Autor: Alberto Solano, Daniele Fontana, Federica Kessisoglu, Giulia Rivasi, Cristina Bertolone, Diana Solari, Francesco Croci, Niccolò Casini, Michele Brignole, Andrea Ungar, Roberto Maggi, Daniele Oddone, Martina Rafanelli, Paolo Donateo
Rok vydání: 2020
Předmět:
Zdroj: EP Europace. 22:1737-1741
ISSN: 1532-2092
1099-5129
DOI: 10.1093/europace/euaa204
Popis: Aims Indications, methodology, and diagnostic criteria for carotid sinus massage (CSM) and tilt testing (TT) have been standardized by the 2018 Guidelines on Syncope of the European Society of Cardiology. Aim of this study was to assess their effectiveness in a large cohort which reflects the performance under ‘real-world’ conditions. Methods and results We analysed all patients who had undergone CSM and TT in the years 2003–2019 for suspected reflex syncope. Carotid sinus massage was performed according to the ‘Method of Symptoms’. Tilt testing was performed according to the ‘Italian protocol’ which consists of a passive phase followed by a sublingual nitroglycerine phase.
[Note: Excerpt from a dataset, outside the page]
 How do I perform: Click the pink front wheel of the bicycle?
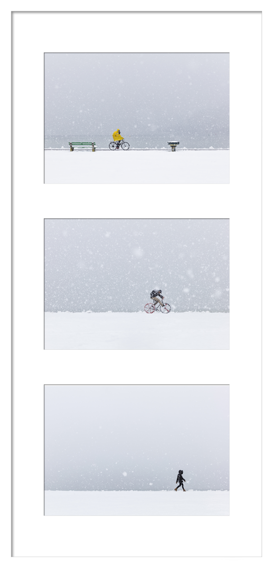pos(165,308)
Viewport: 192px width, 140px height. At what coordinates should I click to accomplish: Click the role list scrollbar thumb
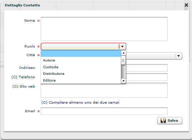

For both tests, positive test was defined as reproduction of spontaneous symptoms in the presence of bradycardia and/or hypotension. Among 3293 patients (mean age 73 ± 12 years, 48% males), 2019 (61%) had at least one test positive. A bradycardic phenotype was found in 420 patients (13%); of these, 60% were identified by CSM, 37% by TT, and 3% had both test positive. A hypotensive phenotype was found in 1733 patients (53%); of these, 98% were identified by TT and 2% had both TT and CSM positive. Conclusion The overall diagnostic yield of the tests in patients >40-year-old with suspected reflex syncope was 61%. Both CSM and TT are useful for identifying those patients with a bradycardic phenotype, whereas CSM has a limited value for identifying the hypotensive phenotype. Since the overlap of responses between tests is minimal, both CSM and TT should be performed in every patient over 40 years receiving investigation for unexplained but possible reflex syncope.